**GIVEN RECORDS**

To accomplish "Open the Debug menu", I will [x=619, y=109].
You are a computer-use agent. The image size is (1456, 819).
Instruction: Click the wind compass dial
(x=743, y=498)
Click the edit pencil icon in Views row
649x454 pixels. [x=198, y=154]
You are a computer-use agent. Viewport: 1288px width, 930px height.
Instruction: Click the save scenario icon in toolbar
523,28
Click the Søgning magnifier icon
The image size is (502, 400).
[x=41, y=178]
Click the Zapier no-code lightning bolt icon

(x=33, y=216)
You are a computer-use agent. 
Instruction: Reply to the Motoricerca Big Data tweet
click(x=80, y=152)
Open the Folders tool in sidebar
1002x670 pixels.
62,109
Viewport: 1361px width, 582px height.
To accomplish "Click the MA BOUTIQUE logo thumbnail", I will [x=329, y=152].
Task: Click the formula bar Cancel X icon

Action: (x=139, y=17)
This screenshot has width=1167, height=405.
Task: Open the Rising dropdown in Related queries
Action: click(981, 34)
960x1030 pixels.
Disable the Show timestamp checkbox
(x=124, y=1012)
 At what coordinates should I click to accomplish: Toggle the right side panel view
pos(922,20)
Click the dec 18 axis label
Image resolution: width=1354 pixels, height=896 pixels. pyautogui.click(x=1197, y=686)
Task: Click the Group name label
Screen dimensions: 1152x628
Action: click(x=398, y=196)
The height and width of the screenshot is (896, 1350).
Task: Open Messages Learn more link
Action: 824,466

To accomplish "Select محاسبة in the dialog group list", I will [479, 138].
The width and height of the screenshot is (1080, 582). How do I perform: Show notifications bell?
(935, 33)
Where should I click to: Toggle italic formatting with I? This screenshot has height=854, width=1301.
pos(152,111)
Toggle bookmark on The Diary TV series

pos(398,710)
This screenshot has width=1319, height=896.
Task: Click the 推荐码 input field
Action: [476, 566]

**EXERCISE GOAL**
Reproduce all of the records above verbatim, keeping every line and every character unchanged.

**FINISHED EXERCISE**
To accomplish "Open the Debug menu", I will [x=619, y=109].
You are a computer-use agent. The image size is (1456, 819).
Instruction: Click the wind compass dial
(x=743, y=498)
Click the edit pencil icon in Views row
649x454 pixels. [x=198, y=154]
You are a computer-use agent. Viewport: 1288px width, 930px height.
Instruction: Click the save scenario icon in toolbar
523,28
Click the Søgning magnifier icon
The image size is (502, 400).
[x=41, y=178]
Click the Zapier no-code lightning bolt icon

(x=33, y=216)
You are a computer-use agent. 
Instruction: Reply to the Motoricerca Big Data tweet
click(x=80, y=152)
Open the Folders tool in sidebar
1002x670 pixels.
62,109
Viewport: 1361px width, 582px height.
To accomplish "Click the MA BOUTIQUE logo thumbnail", I will [x=329, y=152].
Task: Click the formula bar Cancel X icon

Action: (x=139, y=17)
This screenshot has width=1167, height=405.
Task: Open the Rising dropdown in Related queries
Action: click(981, 34)
960x1030 pixels.
Disable the Show timestamp checkbox
(x=124, y=1012)
 At what coordinates should I click to accomplish: Toggle the right side panel view
pos(922,20)
Click the dec 18 axis label
Image resolution: width=1354 pixels, height=896 pixels. pyautogui.click(x=1197, y=686)
Task: Click the Group name label
Screen dimensions: 1152x628
Action: click(x=398, y=196)
The height and width of the screenshot is (896, 1350).
Task: Open Messages Learn more link
Action: 824,466

To accomplish "Select محاسبة in the dialog group list", I will [479, 138].
The width and height of the screenshot is (1080, 582). How do I perform: Show notifications bell?
(935, 33)
Where should I click to: Toggle italic formatting with I? This screenshot has height=854, width=1301.
pos(152,111)
Toggle bookmark on The Diary TV series

pos(398,710)
This screenshot has width=1319, height=896.
Task: Click the 推荐码 input field
Action: [476, 566]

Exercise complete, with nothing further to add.